Exercise goal: Extract the stretch of lines that starts at the line with "The width and height of the screenshot is (970, 551)." and ends at the last line of the data below. Give it exactly, without pictures.

Dataset content:
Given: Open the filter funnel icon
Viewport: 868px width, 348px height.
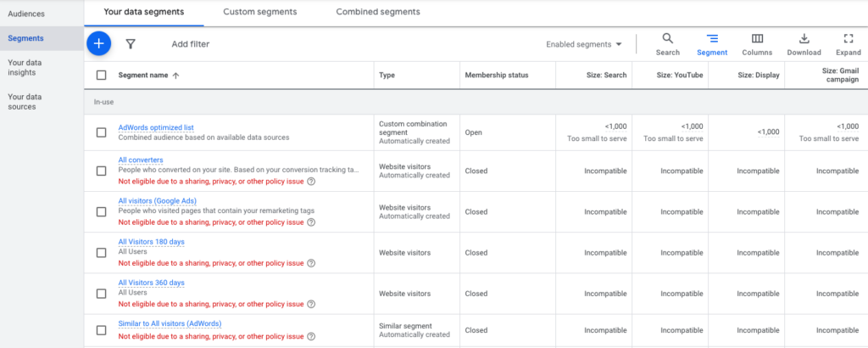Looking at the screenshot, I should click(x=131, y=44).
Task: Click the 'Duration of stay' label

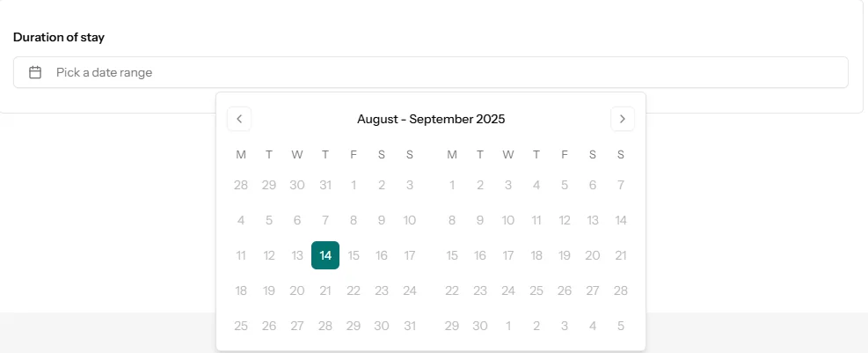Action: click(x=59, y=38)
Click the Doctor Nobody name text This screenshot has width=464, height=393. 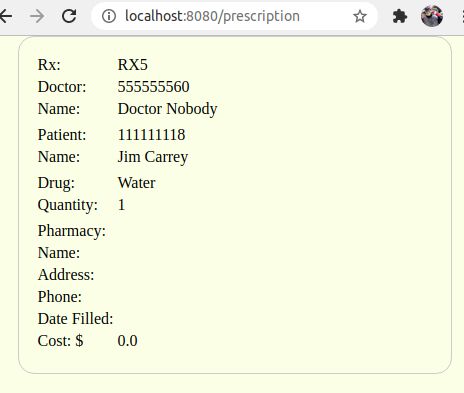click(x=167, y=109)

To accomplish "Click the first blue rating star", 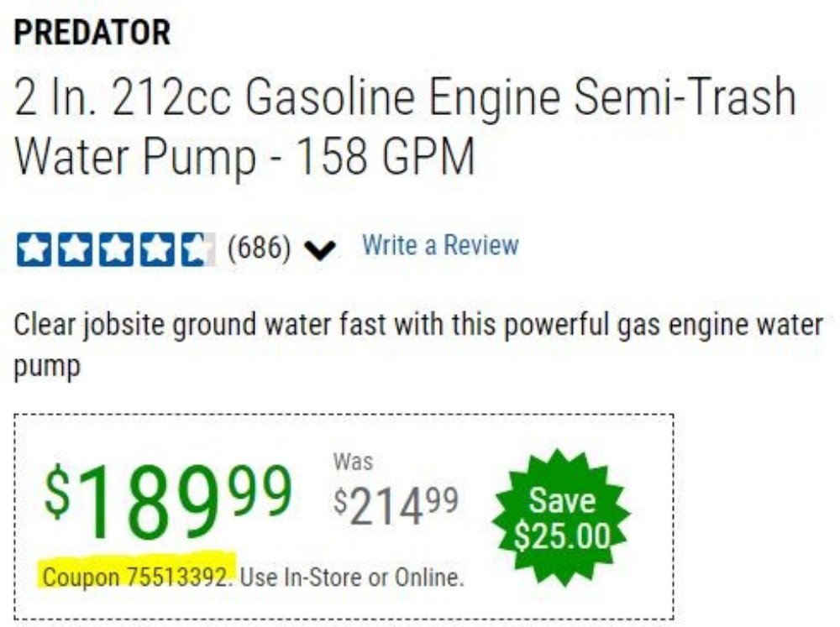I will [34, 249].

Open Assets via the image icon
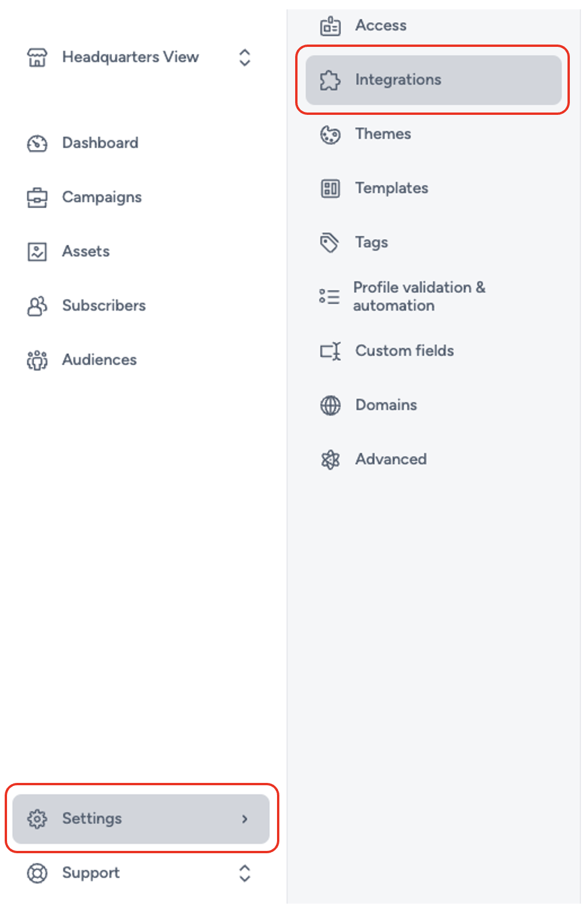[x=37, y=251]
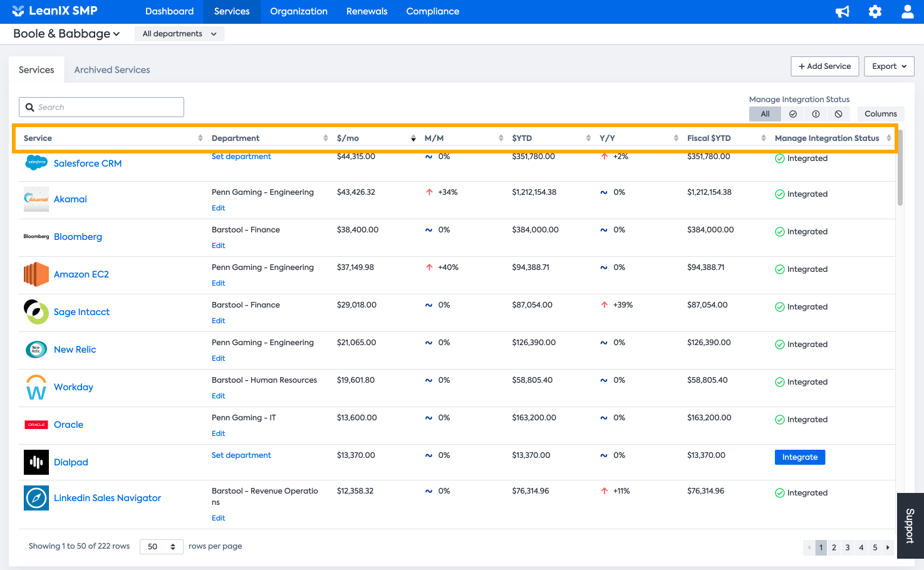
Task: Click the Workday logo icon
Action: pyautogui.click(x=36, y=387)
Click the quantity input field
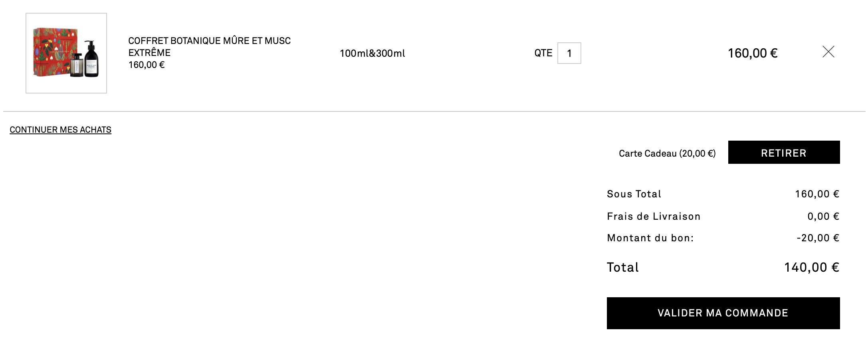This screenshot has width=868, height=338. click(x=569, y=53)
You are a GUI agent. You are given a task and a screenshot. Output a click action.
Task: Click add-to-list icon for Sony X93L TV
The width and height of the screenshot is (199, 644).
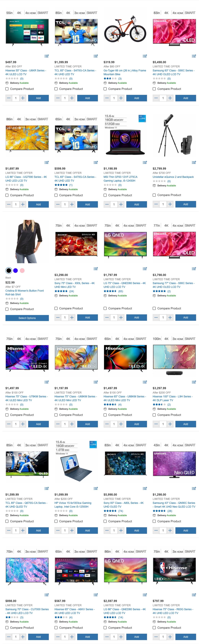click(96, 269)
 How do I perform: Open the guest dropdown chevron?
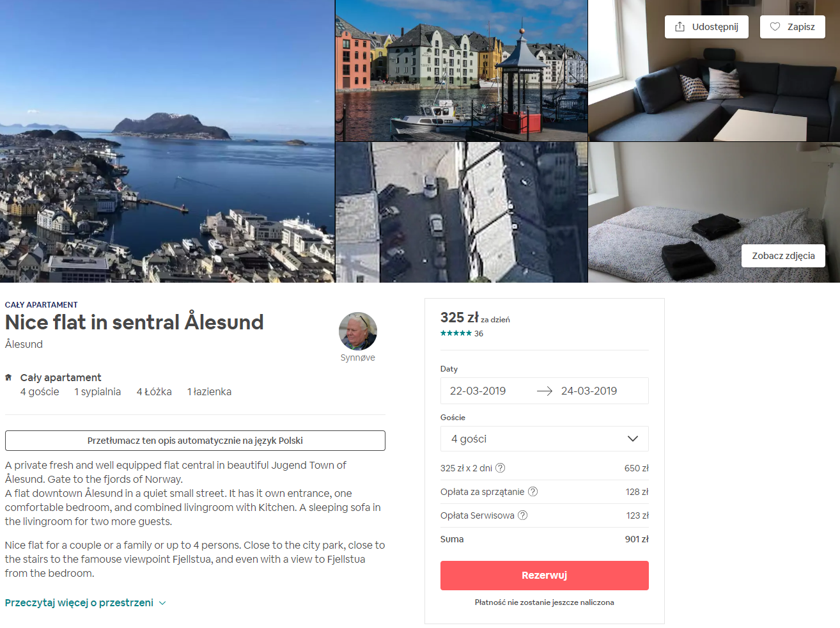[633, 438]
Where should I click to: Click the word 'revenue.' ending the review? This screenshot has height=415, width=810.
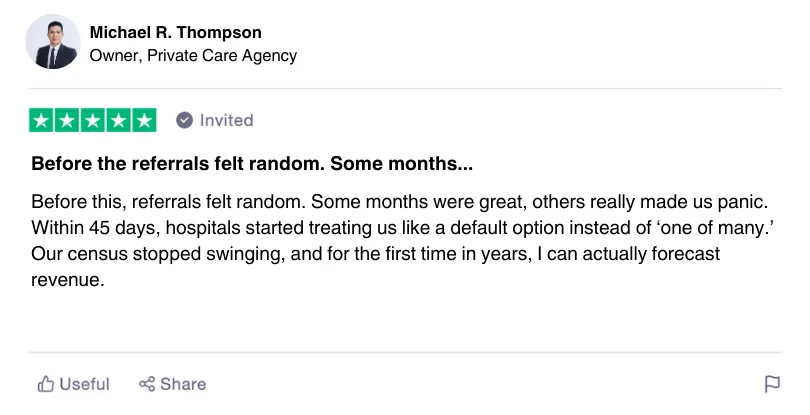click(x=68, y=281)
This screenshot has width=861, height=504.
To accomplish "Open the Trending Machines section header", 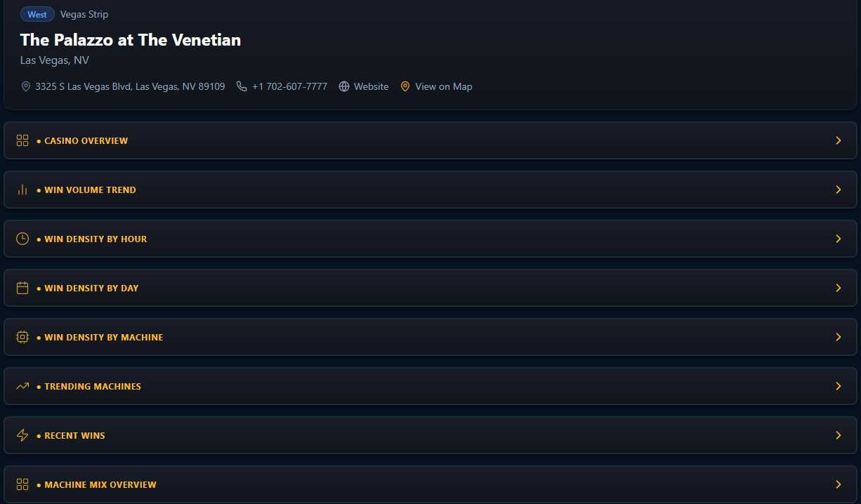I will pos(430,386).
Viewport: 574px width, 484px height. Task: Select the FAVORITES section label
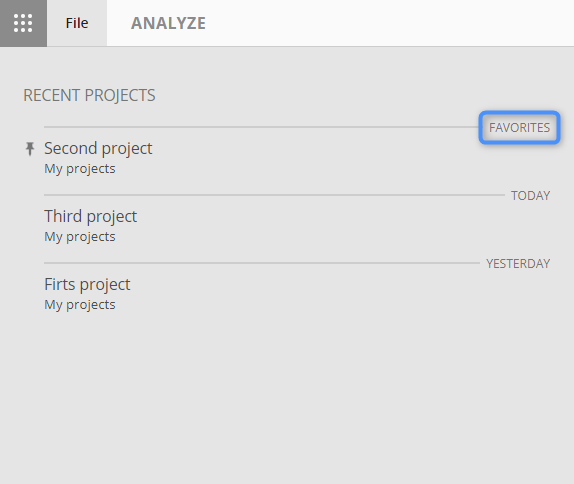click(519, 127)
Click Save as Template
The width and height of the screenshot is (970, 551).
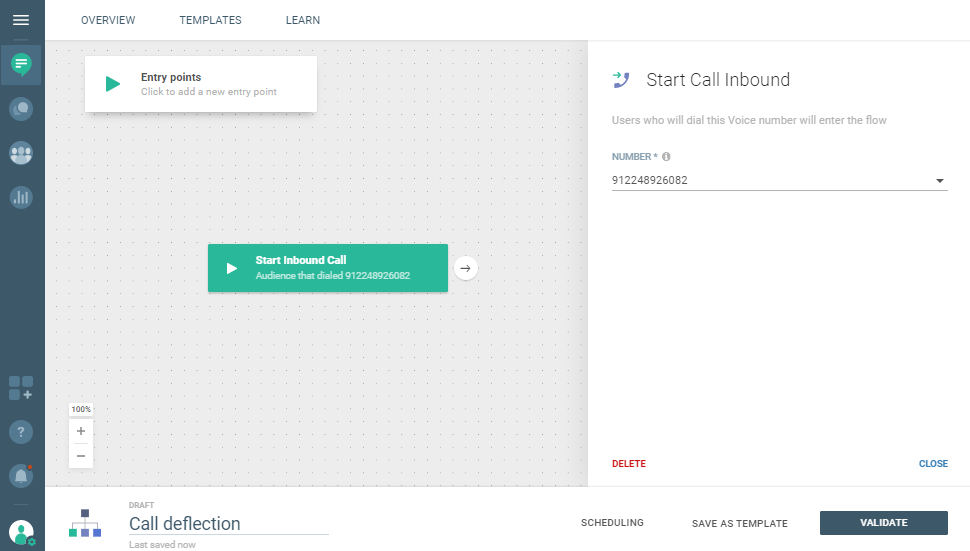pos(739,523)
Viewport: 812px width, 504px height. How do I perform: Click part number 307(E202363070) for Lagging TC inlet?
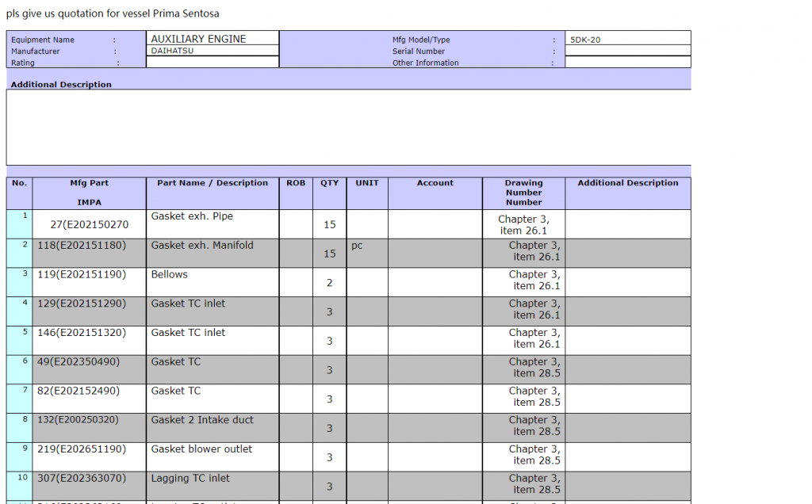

Task response:
The width and height of the screenshot is (970, 551).
pos(739,523)
Viewport: 812px width, 504px height. How do I perform: Click part number 307(E202363070) for Lagging TC inlet?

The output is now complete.